Do you not think we could fly engines like that within ten years given a suitably large amount of funding and other resources?

That it won’t actually be going all that fast. Solid propellant motors have somewhat lower specific impulse (the amount of impulse you get per unit of propellant mass), so they’re great at generating large amounts of thrust at low altitude where I[sub]sp[/sub] isn’t all that critical, but not great in vacuum (though their lack of slosh and other fluid dynamics issues makes them preferential for simplicity in kick motors). For each solid motor you strap on, you have to add more propellant to carry them along; eventually, you hit a point where there it is no longer advantageous to add more boosters.

As far as using a “concave butt-plate” to absorb the impulse from a nuclear device means that the vehicle absorbs the initial undamped shock. The ORION actually has a two-stage spring-piston system to absorb and distribute the impulse.

Stranger

Also, there are treaty restrictions for designing and developing nuclear bombs in space. So these so-called “Orion” designs never really made it past the theoretical stage. You could see why the Soviets might not have felt comfortible with us building a space ship that launched nuclear bombs out the back.

Crazy idea. Maybe instead of rockets the answer is rail gun like launchers with small probes.

Imagine something like a space fountain, but on a grander scale. Probes would be accelerated to some nontrivial fraction of C, by being guided down a magnetic loop then when the probe is moving so fast it’s gonna break away the magnet is turned off and the probe is flung off.
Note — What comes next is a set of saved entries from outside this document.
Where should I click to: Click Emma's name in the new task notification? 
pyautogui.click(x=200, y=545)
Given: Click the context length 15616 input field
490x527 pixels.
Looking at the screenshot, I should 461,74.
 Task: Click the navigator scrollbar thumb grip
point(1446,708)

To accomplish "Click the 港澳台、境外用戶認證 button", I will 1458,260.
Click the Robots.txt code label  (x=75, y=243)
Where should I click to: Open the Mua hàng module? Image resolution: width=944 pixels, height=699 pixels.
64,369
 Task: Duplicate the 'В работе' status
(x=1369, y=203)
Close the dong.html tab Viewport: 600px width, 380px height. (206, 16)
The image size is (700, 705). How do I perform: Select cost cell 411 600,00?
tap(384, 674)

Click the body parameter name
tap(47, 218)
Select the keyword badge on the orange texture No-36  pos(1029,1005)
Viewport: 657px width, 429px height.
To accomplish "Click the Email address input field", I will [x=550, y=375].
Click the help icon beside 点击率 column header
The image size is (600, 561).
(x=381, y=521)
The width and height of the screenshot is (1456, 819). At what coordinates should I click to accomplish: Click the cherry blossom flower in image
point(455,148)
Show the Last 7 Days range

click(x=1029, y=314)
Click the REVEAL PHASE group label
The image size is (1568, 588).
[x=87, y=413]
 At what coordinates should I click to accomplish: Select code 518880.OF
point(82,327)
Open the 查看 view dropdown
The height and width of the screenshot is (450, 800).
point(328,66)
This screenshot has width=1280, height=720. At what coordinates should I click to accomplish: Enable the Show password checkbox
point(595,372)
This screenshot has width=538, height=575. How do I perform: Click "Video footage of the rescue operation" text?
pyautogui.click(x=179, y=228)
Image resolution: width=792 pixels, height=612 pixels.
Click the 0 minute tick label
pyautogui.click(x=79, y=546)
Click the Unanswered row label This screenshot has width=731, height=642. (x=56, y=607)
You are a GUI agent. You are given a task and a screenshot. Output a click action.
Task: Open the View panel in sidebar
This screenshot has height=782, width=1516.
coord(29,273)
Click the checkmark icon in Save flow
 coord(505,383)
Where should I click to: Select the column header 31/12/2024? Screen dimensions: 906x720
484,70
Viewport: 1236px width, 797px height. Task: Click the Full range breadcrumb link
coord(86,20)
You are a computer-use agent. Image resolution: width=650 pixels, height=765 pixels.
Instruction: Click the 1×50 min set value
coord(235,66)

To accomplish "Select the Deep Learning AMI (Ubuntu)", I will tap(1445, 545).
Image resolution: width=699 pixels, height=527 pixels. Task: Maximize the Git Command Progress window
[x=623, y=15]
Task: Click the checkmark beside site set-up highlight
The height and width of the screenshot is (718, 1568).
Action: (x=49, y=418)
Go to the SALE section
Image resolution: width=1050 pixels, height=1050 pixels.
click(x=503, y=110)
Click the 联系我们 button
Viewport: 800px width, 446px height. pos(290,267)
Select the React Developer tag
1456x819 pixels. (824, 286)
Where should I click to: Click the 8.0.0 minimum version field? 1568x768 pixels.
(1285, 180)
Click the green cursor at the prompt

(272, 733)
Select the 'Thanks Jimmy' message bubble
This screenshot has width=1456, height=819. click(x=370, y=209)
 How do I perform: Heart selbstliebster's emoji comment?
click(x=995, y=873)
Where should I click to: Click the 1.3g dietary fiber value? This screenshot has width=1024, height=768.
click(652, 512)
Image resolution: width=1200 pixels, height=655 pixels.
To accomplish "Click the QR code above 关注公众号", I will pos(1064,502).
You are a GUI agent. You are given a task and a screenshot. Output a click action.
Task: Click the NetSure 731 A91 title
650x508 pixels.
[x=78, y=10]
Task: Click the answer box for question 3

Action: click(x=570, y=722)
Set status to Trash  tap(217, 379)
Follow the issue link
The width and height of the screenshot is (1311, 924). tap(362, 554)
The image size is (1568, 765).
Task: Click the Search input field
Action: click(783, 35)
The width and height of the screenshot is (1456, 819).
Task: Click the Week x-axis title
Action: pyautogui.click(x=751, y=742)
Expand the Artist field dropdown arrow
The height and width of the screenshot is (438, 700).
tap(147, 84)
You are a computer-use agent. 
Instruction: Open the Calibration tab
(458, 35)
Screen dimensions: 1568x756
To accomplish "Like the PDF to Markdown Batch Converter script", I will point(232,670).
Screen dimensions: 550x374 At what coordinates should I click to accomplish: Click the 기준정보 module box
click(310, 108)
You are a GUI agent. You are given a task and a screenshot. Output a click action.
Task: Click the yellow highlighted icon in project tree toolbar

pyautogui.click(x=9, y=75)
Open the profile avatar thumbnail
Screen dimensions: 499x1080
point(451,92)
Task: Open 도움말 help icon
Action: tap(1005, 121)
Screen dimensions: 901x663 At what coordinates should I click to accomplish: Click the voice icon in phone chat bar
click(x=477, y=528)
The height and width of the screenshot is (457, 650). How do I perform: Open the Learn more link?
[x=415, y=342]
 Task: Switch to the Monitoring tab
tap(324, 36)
Probes that need to be bigger than the system’s capacity could be launched in pieces, with each piece moving a little slower than the one behind it. They’d rendezvous and assemble along the trip as the fastest caught up with the slowest.

Some problems are:

How the heck would such powerful magnets be built? I don’t even think there’s enough data to even start.

Slowing it down on the otherside. If you want it to stay in the other star system it’s going to need a breaking propulsion system that can be broken down into small pieces.

It’d be a weapon. A mass driver.
A strong plus would be reusability. Once the launcher is built it can be used for more missions.

Plus since it wouldn’t have to carry it’s own fuel it could theoretically hit some fast speeds. Missions could be completed in human life times, at least to a few nearby systems.

It wouldn’t need nearly as much coolant. All heat generated from propulsion would be left back in the Solar System. Further passive systems could be used for breaking, such as a solar sail that opened up and used the target star’s solar wind to slow down.

First of all, you’re probably describing a coil gun, not a rail gun: A rail gun requires that the projectile remain in contact with the rails to complete a circuit, and that introduces friction, plus resistive losses in the long rails. Second, as Stranger on a Train mentions in post 31, such a device would need to be insanely large, have insanely high acceleration, or more likely both.